Los tropicalistas, queriendo subsanar la incompetencia de las campañas de turismo, decidimos emprender una serie de excursiones a las entrañas ocultas de la urbe. Hartos de ver una y otra vez el fálico Ángel de la Independencia, el Palacio-Mausoleo de Bellas Artes y las vetustas piedras del Centro Histórico, queremos saciar nuestra sed de escenarios nuevos con una refrescante visita al Gran Canal del Desagüe. Colosal monumento al caño, memorial inmarcesible de nuestros desechos, espacio donde las gigantescas tuberías se vuelven esculturas abstractas y donde los perros callejeros han levantado ya la piedra inaugural de su futuro reino, el Gran Canal será el primer destino de las derivas tropicalistas.

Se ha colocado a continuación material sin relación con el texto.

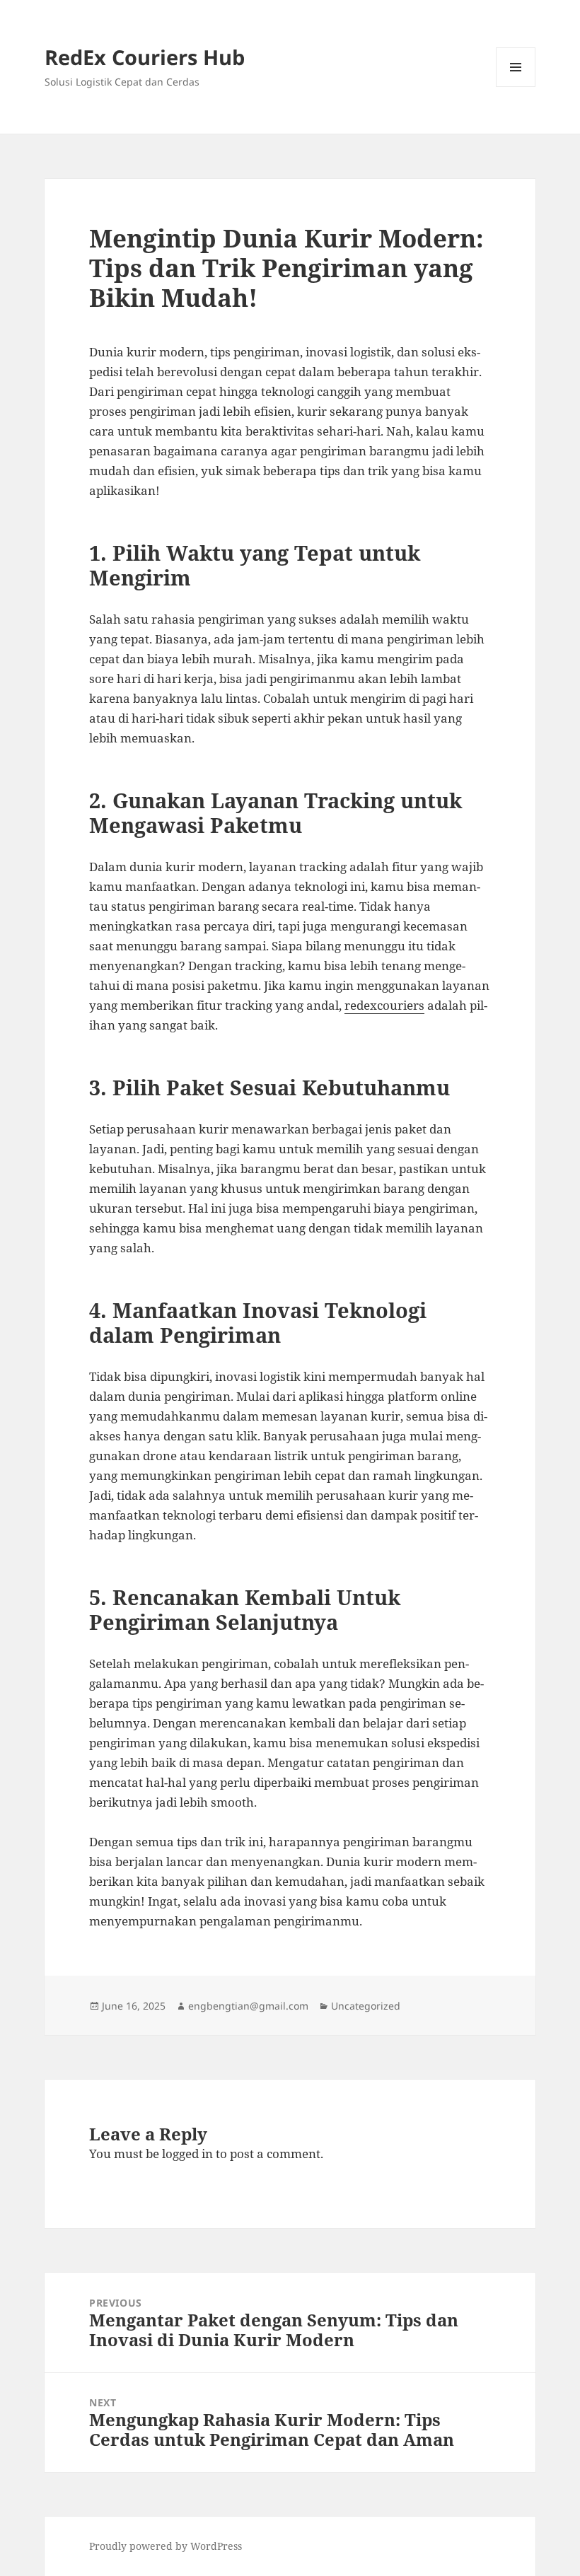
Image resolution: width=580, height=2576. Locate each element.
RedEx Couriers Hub (145, 57)
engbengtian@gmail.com (248, 2005)
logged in (187, 2153)
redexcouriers (384, 1005)
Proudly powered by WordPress (165, 2546)
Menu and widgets (516, 86)
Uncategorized (365, 2005)
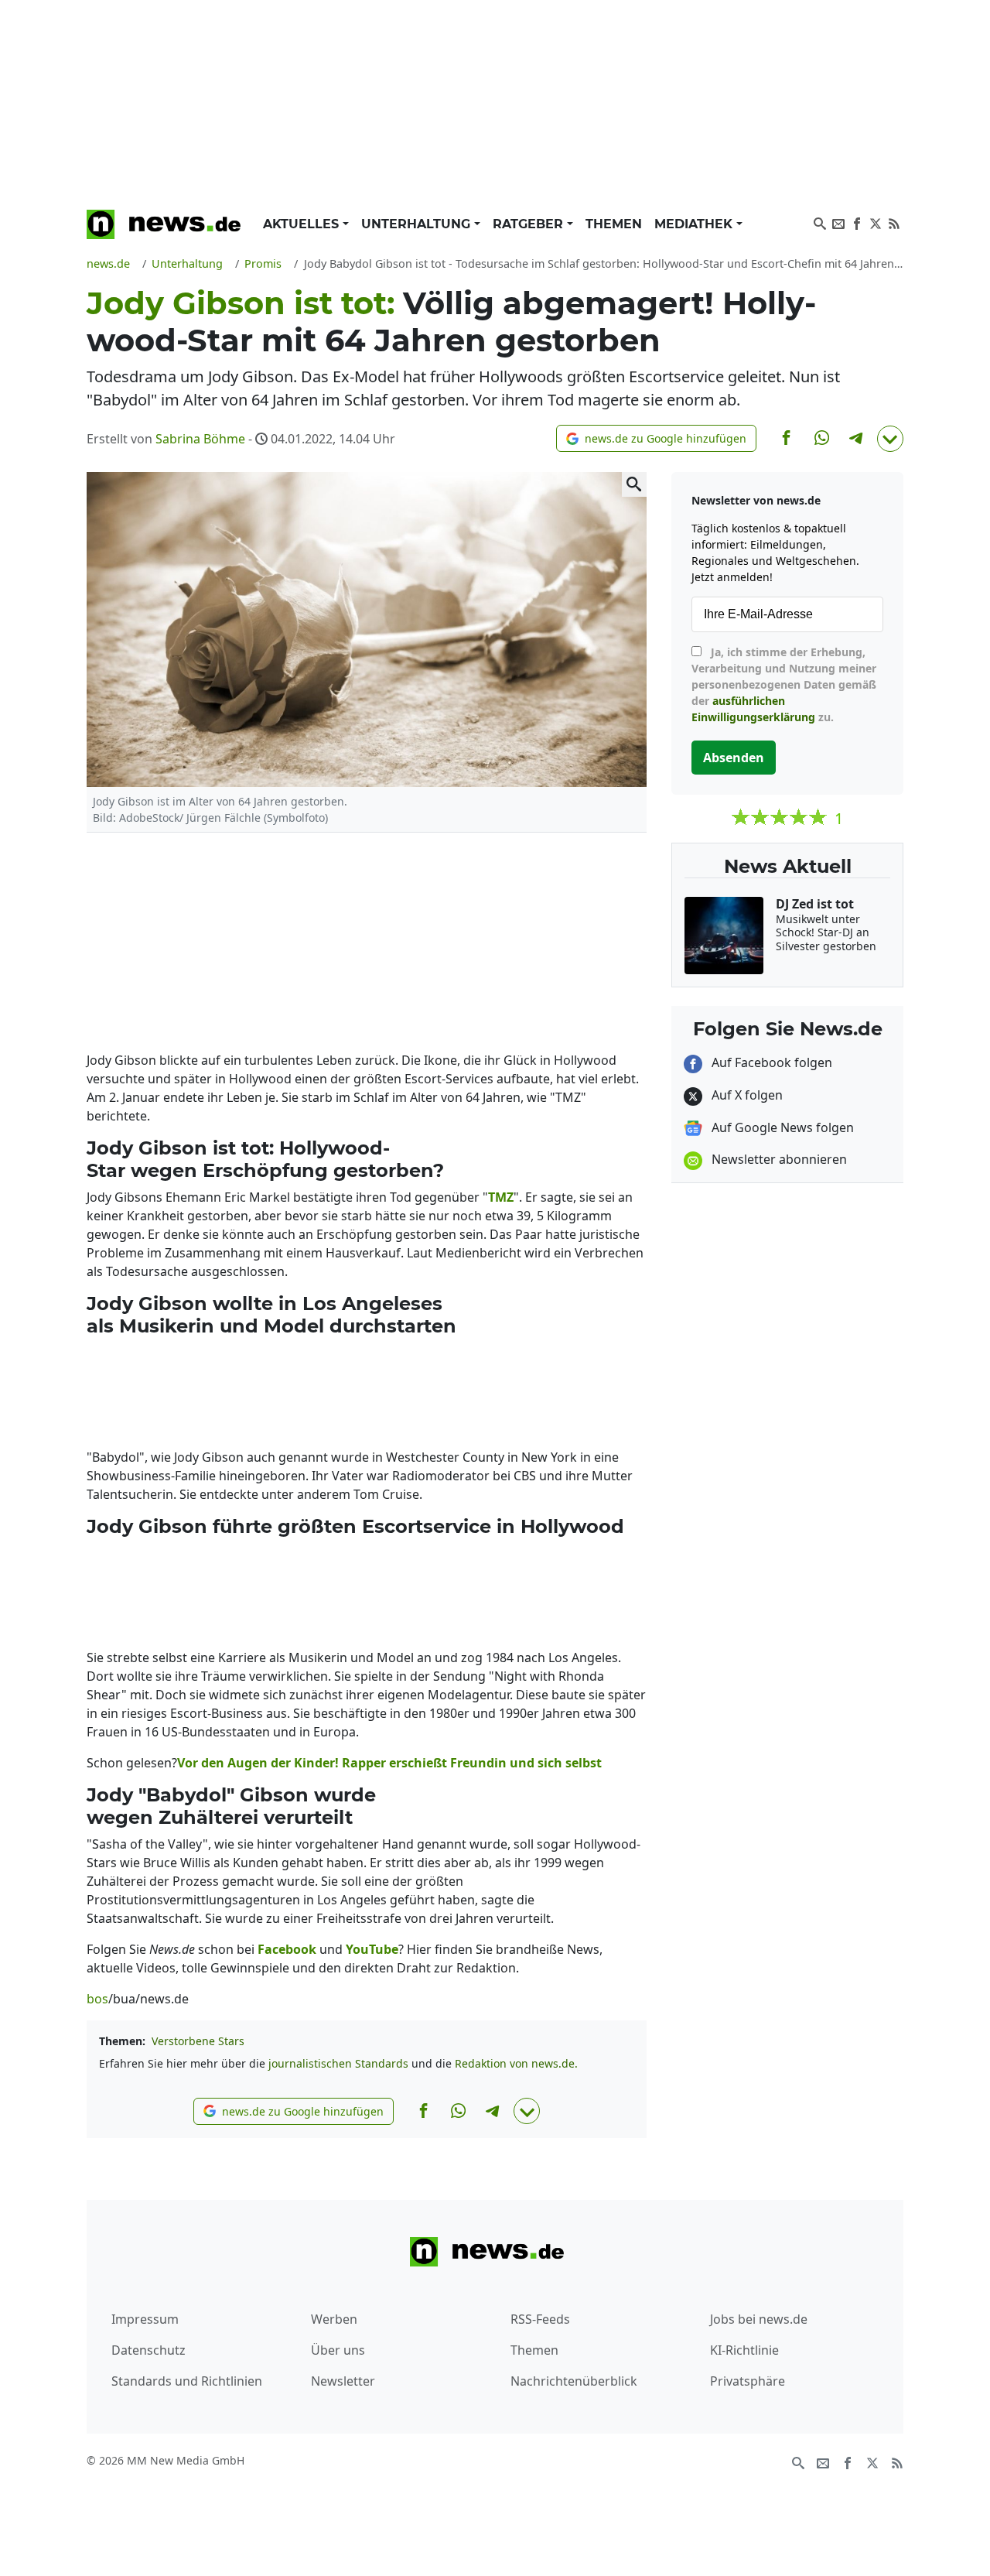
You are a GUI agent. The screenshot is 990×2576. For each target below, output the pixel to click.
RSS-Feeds (540, 2319)
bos (97, 1998)
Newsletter (343, 2381)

Conozcamos a fondo la realidad y derivemos, bajo el tórrido sol de mayo, por uno de los lugares más perfumados de la ciudad.

     La convocatoria resultó exitosa y acudimos aproximadamente treinta personas. Caminamos por el Canal, tomamos fotografías, recolectamos objetos y, al final, dije un discurso improvisado sobre el tema de la mierda. Cuando la deriva se dio por terminada, pedí quedarme con los objetos que cada uno había recolectado para escribir el inventario. Desde entonces pensé que sería una buena forma de cerrar un libro de ensayos.